Incidentally, its MMC service is available across all popular communication channels, including SMS, WhatsApp, email, Instagram and Facebook Messenger, so that these can be used to send out newsletters, homework assignments and upcoming courses. For instance, Amity University has been using its MMC service to run its campaigns on WhatsApp for admission to its Patna and Jharkhand branches since November last year, the company claims.
What’s more? Both services can work in tandem, said Borkar. “Within the database stored on the CDP, you can create segments and filters to target specific student categories,” he added.
Adding A ‘Personal Touch’ To E-Learning
Effective remote learning is a critical endeavour that requires meaningful, two-way interaction between students and teachers. But tracking a student’s progress online is difficult, given the lack of face-to-face interaction and monitoring happening in a classroom. Borkar explained how CM.com could help bring a sense of personal touch to drab online classes.
“If a student is not attending these classes regularly, our CDP will flag the same to the edtech platform. Then our automated software will send personalised nudges to those students and their parents, informing them about the default,” he said.
However, personal connections with students cannot be set up through AI-ML alone.
“I think it is essential for edtech companies to ensure a human connection. Parents want reassurance that their children are in good hands, and there is somebody answerable on the other side,” said Borkar.
Another way of achieving this is to leverage CM.com’s Mobile Service Cloud (MSC), the unique assimilation of automation and human touch. The omnichannel inbox is a centralised system that a human employee can easily operate to ensure fast and seamless interactions with customers on their preferred messaging channels.
Simply put, when students or their parents put queries on their most preferred channels, the human agent receives the same via the central system. Once the responses are submitted, these are sent to the students/parents via the channels where the queries were originally posted.
“The omnichannel inbox streamlines all conversations to increase quality and efficiency and cuts down the time to hop from one channel to another,” said Borkar.
The Future Of Learning Is Digital Or Hybrid, Say Experts
Although the intensity of the pandemic has subsided, new waves are reported almost every day, and the aftermath will have a far-reaching effect. Consequently, a complete shift from online to offline is unlikely in the near term. Although most educational institutions are slowly resuming their physical classes, the hybrid model, a convenient blending of online and offline learning, is increasingly accepted.

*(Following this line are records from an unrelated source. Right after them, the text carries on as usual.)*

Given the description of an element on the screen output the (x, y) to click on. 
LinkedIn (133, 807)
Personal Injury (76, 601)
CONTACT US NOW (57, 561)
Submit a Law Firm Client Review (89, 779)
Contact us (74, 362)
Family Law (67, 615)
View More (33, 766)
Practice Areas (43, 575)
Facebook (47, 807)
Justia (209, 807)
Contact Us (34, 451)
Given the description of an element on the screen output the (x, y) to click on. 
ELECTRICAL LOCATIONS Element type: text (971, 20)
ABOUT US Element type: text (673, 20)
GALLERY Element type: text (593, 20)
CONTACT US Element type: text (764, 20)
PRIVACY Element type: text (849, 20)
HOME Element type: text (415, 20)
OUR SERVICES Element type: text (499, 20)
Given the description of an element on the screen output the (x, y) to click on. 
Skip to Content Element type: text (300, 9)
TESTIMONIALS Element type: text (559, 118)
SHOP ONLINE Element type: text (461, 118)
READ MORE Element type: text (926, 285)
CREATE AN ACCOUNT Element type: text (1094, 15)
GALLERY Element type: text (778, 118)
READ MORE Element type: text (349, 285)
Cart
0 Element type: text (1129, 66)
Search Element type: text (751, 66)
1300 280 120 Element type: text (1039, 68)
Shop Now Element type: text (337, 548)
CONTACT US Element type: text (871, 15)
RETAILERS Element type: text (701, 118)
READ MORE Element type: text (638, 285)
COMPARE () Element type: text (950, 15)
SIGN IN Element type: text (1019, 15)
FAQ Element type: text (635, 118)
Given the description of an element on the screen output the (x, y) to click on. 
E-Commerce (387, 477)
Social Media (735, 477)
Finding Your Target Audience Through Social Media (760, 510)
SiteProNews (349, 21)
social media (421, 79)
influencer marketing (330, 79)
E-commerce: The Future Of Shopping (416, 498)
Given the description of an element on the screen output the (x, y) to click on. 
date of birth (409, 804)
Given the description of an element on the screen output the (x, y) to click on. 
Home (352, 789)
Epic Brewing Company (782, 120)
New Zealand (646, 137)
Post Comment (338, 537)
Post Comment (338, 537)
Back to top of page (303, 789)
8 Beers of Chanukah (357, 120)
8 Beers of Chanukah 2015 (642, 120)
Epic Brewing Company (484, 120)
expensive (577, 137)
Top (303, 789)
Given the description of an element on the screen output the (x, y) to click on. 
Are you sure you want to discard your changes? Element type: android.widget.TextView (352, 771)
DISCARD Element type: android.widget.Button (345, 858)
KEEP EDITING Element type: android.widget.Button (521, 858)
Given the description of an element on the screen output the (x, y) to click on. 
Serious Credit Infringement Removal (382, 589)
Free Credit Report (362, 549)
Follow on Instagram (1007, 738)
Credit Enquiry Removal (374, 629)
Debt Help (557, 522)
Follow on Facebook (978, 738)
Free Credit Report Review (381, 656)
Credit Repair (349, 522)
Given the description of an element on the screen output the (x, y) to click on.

In fact, according to the HP Future of Learning Study 2022, 85% teachers want online learning to supplement classroom learning, while 94% parents think hybrid learning models can ensure continuous learning despite adverse cisrcumstances. Therefore, edtech companies will continue to flourish and pave the path for more sophisticated developments in the coming years. This can further contribute to India’s booming edtech industry, estimated to grow at a CAGR of 39% between 2020 and 2025.
In sync with the new digital age, brands will refine their service offerings in order to bridge the virtual gap and usher in new ways of personalised learning. It will be interesting to see how the traditional concepts of teaching, learning and everything in-between shape up in a soon-to-be-dominating metaverse where virtual, at times, gets too real.